Checker Cab Philadelphia and the plaintiffs group sued Uber; its chief executive officer, Travis Kalanick; Delaware-registered entities tied to Uber; and Google Ventures, which has invested $258 million in Uber.
The suit also names 18 individuals, including Uber drivers it says are operating illegally in the city.
Pennsylvania's Public Utility Commission recently allowed UberX to operate in the state, but not in Philadelphia, where taxis are regulated by the Philadelphia Parking Authority.
UberX is the firm's cheaper car service. Another service, Uber Black, legally provides on-demand limousine service in Philadelphia and elsewhere in the state, complying with regulations on insurance, inspections, and licensing.
Citing financial and reputation damage and loss of sales, among other claims, Checker and the plaintiffs group contend the UberX drivers are operating an illegal enterprise under the federal Racketeer Influenced and Corrupt Organizations Act, known as RICO, damaging the value of taxi medallions.
A taxi medallion in Philadelphia currently costs about $520,000. The total value of the medallions that allow cabs to operate in the city is about $880 million, according to one figure cited in the lawsuit.
As a result of the "unlawful competition of these defendants, the medallion taxicab plaintiffs suffered a significant reduction in the value of their medallions," the suit said.
The plaintiffs are represented by Michael Henry of Salaman Grayson & Henry P.C., a Philadelphia firm that specializes in commercial litigation.
Checker Cab also alleges false advertising over an Uber e-mail and website messages on Oct. 24 that claimed, "In October, the largest taxi insurer in Pennsylvania went bankrupt . . . There's no guarantee that your taxi ride will be insured."

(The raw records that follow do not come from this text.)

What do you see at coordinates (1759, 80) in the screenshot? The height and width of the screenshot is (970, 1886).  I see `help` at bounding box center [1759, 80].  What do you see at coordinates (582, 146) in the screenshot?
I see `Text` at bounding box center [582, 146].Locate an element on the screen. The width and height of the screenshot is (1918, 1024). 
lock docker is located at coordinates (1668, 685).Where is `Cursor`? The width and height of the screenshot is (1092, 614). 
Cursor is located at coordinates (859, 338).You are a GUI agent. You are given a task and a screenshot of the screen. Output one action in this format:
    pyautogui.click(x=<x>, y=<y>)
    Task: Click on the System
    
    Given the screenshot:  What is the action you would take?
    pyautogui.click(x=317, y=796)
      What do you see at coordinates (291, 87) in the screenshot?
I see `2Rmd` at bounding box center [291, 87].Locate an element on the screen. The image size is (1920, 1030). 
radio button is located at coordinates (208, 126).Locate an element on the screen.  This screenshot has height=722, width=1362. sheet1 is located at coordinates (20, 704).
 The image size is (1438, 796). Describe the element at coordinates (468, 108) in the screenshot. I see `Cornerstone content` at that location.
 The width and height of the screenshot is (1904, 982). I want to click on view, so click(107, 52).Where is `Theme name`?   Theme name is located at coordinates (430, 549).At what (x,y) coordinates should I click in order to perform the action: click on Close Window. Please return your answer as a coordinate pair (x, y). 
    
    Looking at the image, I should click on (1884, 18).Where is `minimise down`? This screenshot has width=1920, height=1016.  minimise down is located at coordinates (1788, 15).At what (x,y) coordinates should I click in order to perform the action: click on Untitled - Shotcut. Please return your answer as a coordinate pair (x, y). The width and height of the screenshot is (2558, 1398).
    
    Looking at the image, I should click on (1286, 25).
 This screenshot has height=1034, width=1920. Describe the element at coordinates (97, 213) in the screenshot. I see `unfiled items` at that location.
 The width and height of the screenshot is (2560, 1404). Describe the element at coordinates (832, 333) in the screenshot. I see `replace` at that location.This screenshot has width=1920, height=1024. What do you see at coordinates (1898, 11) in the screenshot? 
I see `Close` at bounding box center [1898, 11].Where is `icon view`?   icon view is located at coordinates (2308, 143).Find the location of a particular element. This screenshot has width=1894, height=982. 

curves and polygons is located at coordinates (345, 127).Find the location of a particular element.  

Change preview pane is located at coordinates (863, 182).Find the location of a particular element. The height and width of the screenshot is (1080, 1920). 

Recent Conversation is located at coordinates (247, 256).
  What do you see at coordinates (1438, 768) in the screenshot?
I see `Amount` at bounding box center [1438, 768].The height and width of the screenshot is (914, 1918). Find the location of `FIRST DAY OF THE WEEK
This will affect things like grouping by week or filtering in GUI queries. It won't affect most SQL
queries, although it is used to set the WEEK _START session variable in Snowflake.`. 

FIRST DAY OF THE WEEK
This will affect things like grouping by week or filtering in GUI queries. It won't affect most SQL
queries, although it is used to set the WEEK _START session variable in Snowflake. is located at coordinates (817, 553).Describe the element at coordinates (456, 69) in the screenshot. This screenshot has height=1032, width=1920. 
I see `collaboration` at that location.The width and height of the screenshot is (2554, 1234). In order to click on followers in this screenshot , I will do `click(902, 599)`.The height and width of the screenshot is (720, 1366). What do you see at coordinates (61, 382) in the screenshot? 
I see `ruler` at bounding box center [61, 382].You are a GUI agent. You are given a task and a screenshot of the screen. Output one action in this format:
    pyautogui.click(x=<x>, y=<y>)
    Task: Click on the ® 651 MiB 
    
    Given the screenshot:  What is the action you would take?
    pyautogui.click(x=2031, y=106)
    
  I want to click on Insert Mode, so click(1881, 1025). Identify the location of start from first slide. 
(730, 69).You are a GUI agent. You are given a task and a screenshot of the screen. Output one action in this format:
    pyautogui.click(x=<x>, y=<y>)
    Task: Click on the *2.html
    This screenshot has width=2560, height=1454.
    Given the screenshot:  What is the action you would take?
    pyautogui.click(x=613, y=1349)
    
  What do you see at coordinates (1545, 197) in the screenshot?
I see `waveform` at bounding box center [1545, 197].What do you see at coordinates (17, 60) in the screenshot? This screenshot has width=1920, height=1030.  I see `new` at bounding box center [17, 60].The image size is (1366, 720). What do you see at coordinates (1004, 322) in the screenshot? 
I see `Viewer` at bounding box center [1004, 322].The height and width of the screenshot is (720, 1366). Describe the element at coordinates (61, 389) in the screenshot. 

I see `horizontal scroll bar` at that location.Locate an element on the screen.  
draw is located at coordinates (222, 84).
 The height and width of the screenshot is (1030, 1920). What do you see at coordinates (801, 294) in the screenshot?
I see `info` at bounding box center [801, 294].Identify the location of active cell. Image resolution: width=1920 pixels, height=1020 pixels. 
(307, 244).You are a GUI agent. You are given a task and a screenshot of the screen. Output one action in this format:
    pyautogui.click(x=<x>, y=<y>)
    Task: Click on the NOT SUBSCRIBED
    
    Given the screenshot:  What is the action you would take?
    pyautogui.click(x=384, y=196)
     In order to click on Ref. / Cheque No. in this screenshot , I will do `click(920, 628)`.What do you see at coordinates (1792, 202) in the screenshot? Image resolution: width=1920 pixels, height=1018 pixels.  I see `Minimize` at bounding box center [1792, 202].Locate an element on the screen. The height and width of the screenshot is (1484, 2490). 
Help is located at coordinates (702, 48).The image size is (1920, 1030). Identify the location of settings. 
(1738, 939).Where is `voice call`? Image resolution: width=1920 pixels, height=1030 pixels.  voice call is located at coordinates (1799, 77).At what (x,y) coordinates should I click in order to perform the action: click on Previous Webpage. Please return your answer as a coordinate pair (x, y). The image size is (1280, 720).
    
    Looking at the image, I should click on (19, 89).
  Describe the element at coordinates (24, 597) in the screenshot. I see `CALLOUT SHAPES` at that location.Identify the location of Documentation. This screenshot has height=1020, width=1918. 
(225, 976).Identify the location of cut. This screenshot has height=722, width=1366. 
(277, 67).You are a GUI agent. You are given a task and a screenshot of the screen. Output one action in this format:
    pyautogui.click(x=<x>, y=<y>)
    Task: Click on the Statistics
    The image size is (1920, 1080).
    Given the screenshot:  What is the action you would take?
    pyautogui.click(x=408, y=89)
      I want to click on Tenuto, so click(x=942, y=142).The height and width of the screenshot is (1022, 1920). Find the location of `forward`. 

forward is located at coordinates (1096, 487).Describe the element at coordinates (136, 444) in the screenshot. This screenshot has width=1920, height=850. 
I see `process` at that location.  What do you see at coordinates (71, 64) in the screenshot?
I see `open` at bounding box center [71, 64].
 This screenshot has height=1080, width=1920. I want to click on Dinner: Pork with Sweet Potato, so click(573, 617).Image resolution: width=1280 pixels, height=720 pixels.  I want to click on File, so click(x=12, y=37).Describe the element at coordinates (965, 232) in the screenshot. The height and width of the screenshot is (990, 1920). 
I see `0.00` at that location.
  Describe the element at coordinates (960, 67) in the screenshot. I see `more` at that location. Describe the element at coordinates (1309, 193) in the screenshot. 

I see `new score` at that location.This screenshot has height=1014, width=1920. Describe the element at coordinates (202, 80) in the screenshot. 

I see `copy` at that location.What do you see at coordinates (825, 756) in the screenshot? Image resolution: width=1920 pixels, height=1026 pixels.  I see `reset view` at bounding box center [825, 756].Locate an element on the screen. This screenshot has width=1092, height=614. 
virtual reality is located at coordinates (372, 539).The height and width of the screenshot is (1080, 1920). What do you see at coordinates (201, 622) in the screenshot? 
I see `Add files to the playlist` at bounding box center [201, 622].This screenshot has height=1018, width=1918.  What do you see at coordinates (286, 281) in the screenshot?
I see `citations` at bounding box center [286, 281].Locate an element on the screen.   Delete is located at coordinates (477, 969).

First Keystone Risk Retention, a now-defunct insurer whose policies were to expire on Nov. 20, had insured many city taxi drivers. In the suit, Checker's attorneys said all Philadelphia taxicab medallion plaintiffs had obtained replacement coverage by Oct. 24, despite the insurer's failure.
Kalanick's legal problems extend far beyond Philadelphia. Prosecutors in South Korea on Wednesday charged him, his company, and the head of its domestic business partner, MK Korea Co., with violating a transportation law.
San Francisco Uber faces growing legal challenges as it expands in Asia amid mounting protest from taxi operators, Bloomberg News reported. Uber and other ride-sharing services face similar legal and regulatory challenges in many U.S. cities.
Seoul's Metropolitan Government said this year it might ban Uber's service and similar applications on grounds they are unsafe and compete with licensed taxi services. Starting next week, the government will offer rewards of as much as $905 to people who provide information on Uber's services.
Uber's South Korea unit and MK Korea illegally operated rental cars as taxis, an official with the Seoul Central District Prosecutors' Office said by phone Wednesday. The official, who asked not to be identified, citing internal policy, declined to comment on whether prosecutors expected Kalanick to appear for questioning.
Uber said it would fully cooperate with the investigation and was confident the court would uphold a fair and sensible judgment.
"We firmly believe that our service, which connects drivers and riders via an application, is not only legal in Korea, but that it is being welcomed and supported by consumers," the company wrote in an e-mail distributed by its South Korean public relations representative.